**About this task**
Take from the listing each line that has the string "computer".

[[ Records open ]]

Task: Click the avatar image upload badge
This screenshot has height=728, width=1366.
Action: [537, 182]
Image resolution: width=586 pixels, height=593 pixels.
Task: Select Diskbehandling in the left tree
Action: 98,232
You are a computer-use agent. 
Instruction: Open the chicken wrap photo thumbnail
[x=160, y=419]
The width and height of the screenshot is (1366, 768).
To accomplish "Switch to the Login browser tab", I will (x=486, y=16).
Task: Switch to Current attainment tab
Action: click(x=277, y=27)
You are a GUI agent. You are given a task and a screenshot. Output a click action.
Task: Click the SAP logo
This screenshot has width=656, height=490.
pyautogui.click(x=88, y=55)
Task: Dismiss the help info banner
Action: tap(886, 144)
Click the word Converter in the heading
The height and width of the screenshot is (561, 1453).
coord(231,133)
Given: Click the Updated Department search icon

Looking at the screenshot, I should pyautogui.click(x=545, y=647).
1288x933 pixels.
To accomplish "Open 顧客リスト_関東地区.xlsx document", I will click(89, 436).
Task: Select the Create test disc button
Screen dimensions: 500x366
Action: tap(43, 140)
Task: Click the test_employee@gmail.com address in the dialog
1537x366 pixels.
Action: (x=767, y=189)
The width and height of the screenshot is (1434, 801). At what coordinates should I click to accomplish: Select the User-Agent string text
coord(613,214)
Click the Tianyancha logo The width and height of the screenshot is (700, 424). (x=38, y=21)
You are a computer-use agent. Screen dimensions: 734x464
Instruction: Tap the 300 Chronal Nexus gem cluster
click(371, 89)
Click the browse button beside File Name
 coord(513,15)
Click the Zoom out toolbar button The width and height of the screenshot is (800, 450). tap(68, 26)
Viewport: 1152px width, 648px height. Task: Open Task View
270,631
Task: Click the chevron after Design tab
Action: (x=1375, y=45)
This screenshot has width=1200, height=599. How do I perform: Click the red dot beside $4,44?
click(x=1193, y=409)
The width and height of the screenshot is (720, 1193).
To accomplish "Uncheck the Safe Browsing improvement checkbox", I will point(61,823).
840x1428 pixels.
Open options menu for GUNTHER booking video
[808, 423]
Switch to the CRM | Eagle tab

[[ Records closed ]]

**Written response**
You are a computer-use agent. 
You are a computer-use agent. Screen dimensions: 734x464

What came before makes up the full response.